Well…to say that I hail from a broken home and a troubled family is to exaggerate the prevailing level of stability and security in the household. So, that I not only made it to adulthood, but also not only put myself through college (as an initially out of state student at UC Berkeley) as well as earned multiple graduate degrees, and then secured a coveted spot as a tenured faculty member sometimes feels like nothing short of a miracle.

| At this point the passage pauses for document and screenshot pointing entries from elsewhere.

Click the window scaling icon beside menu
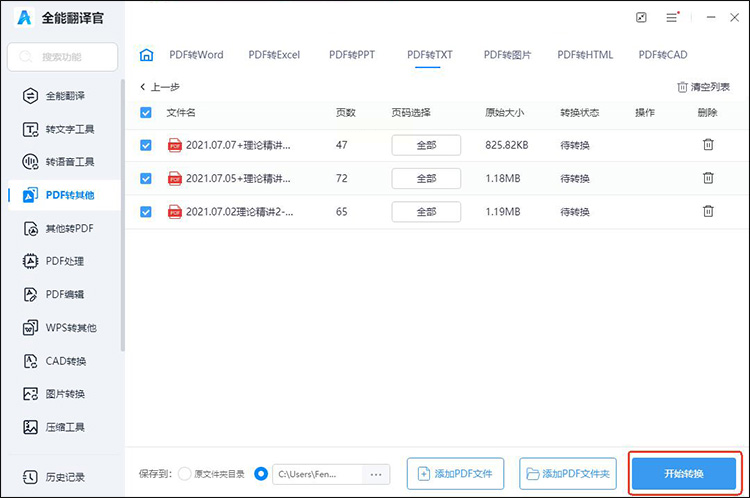The width and height of the screenshot is (750, 498). 641,18
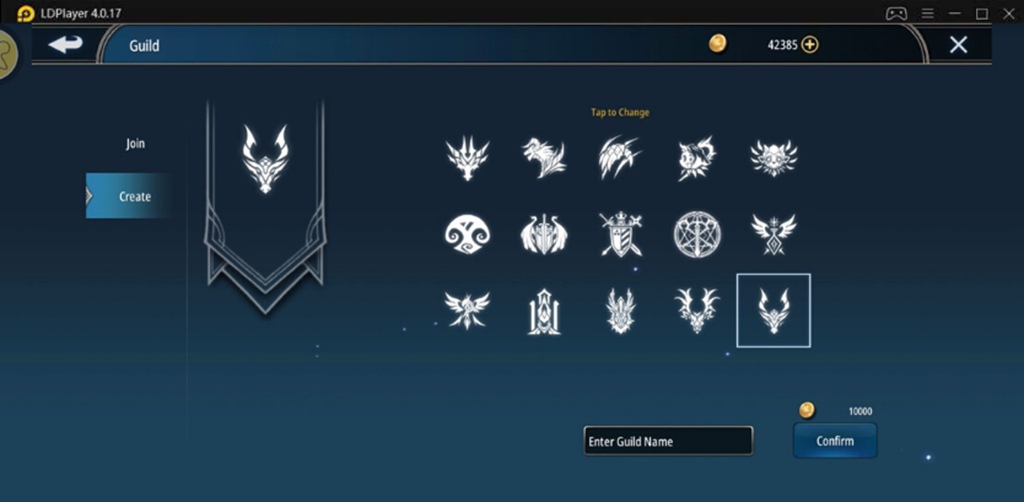Select the dragon head emblem in the first row

(x=467, y=158)
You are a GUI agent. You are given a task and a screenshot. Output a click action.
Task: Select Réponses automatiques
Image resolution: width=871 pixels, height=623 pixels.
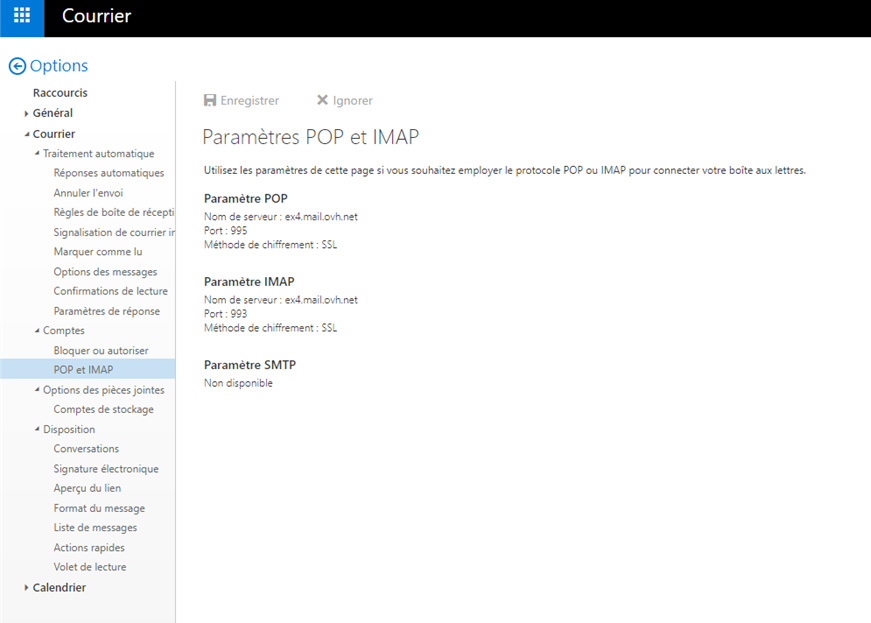108,173
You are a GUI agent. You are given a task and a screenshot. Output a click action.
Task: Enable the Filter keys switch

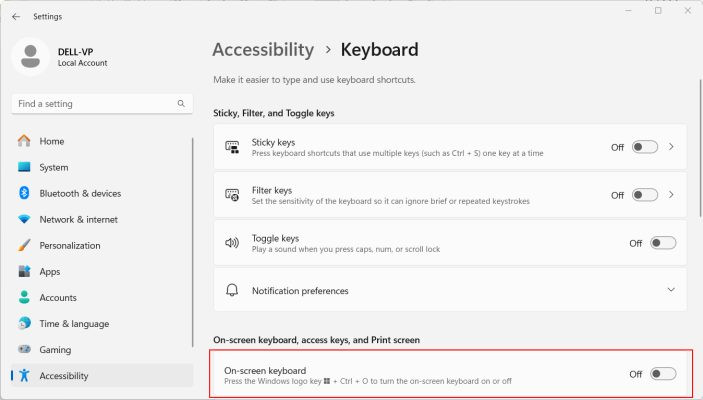(645, 195)
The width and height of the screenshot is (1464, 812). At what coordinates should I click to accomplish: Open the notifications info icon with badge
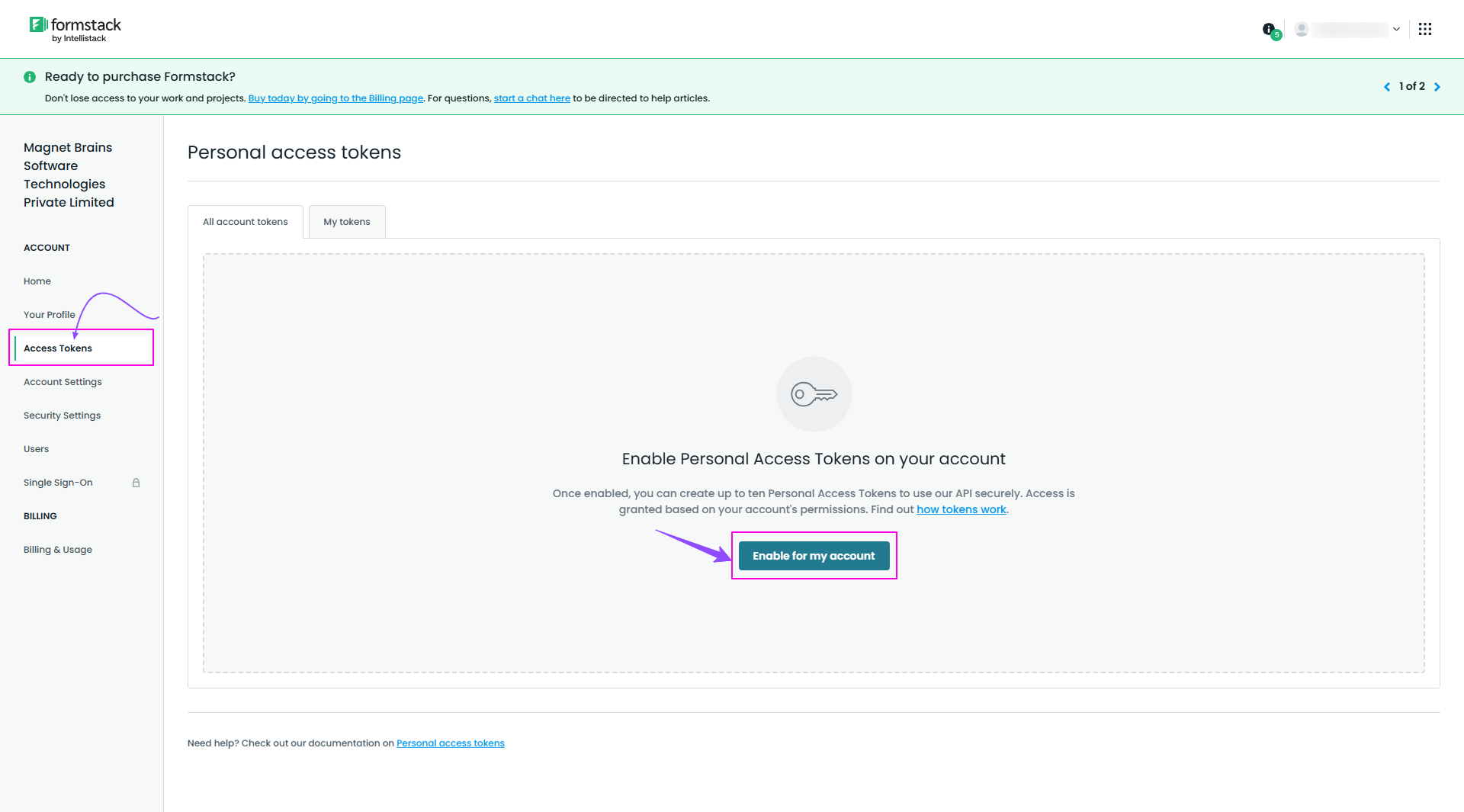[x=1270, y=30]
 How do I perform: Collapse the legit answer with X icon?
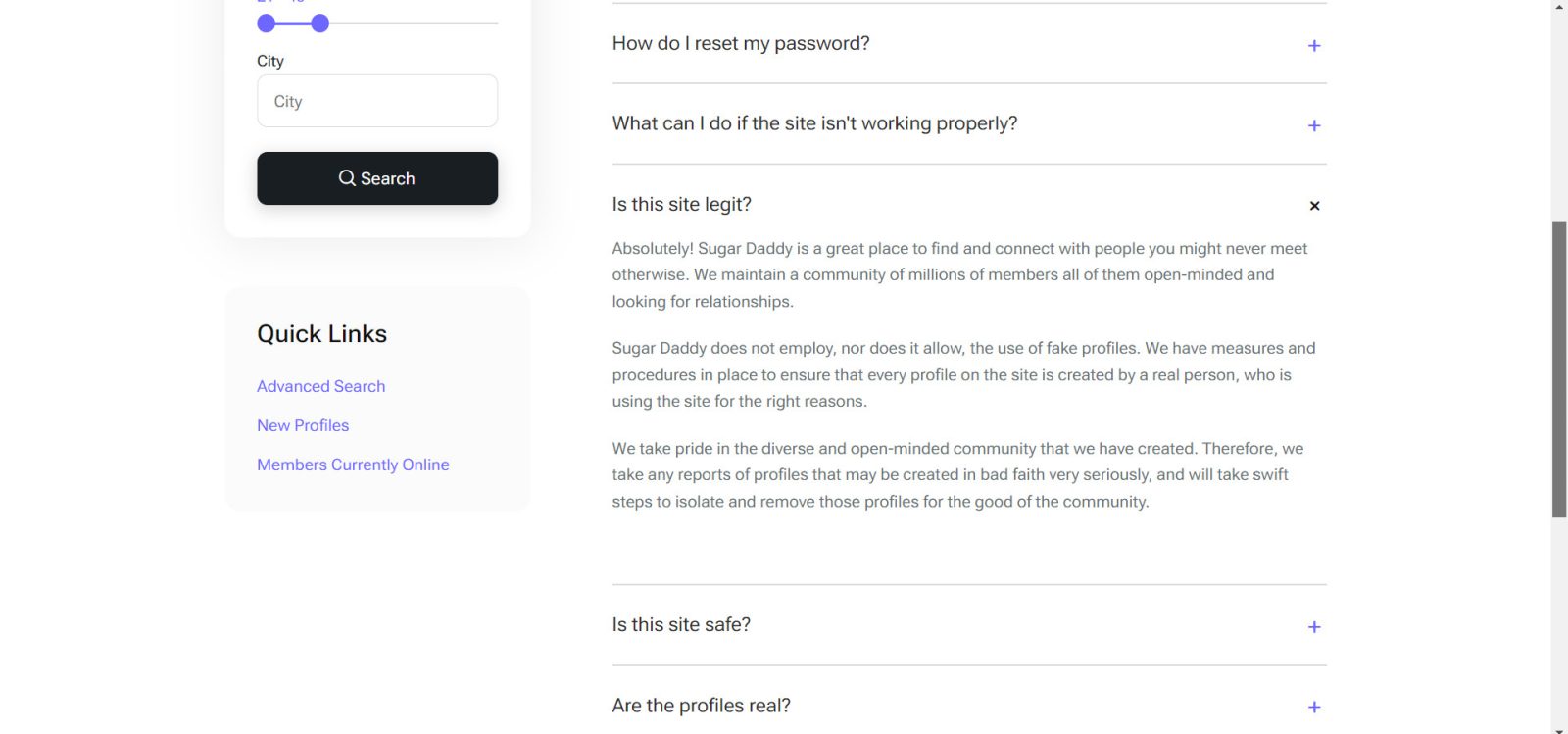coord(1314,206)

But, and this is a giant "but," I did not accomplish any of this alone. Throughout my life, I have been extraordinarily privileged to have had friends, teachers, professors, and other external role models, who recognized in me talents and skills I did not have the background to know I had. These key figures, including—and, arguably most importantly, SSP faculty members!—mentored me, served as emulation-worthy role models, and provided critical advice, life knowledge and support along the way. I am pretty scrappy and hard to keep down by nature, but I would not have accomplished any of the things I have without my personal heroes and guardian angels. My PhD advisor, Barry Posen, deserves particular plaudits and thanks in this regard. SSP is fortunate to have a leadership, a host of faculty members, and also a dedicated staff who care deeply about the students, pre-docs and post-docs who pass through the program.

9) What, outside of SSP and your work here, has been the factor that has most influenced who you are now, and what your current research interests are?

Growing up around charlatans and other crooks has left me with a very low tolerance for liars and dissemblers. It is probably this legacy that inspired my interest in the politics of information, which is a major strand of my research agenda. In addition to my work on the politicization and manipulation of crime and conflict statistics and my cross-national survey research on rumor adoption and dissemination, I am currently finishing a book that explores why, when, and under what conditions, "extra-factual" sources of political information (EFI)—such as rumors, conspiracy theories, myths and propaganda—materially influence the development and conduct of states’ foreign and defense policies.

10) Looking back, what, if anything would you do differently?

I’ve made any number of errors and passed on any number of promising opportunities that could engender regrets about “paths not taken.” But, given how lucky I have been relative to what might have been, I try really hard not to play the “I wish I would have” game. Instead, I treat errors and failures as opportunities to learn and to avoid similar mistakes in future. Besides, I have found that it really does seem to be true that when one door closes, another opens, and, as often as not, the prize behind door #2 is better than the one lost or forfeited.

11) What is the key piece of advice that you would pass along to current SSP graduate students, or those just beginning their careers?

I'll offer two hard won insights. First, it is remarkably easy to get overcommitted, so learn early how to say no when you can and to protect your time. (I have been pretty terrible at following my own advice in this regard, but that’s why I can offer it with some authority.) Second, on a more micro-level, I also learned later than I probably should have that many people in the discipline erroneously assume that if one’s articles appear in specialized subfield journals, it is because they couldn’t get them placed in field journals. It is an unfortunate and rather counter-productive misapprehension, but it also is a remarkably widespread one, so be aware!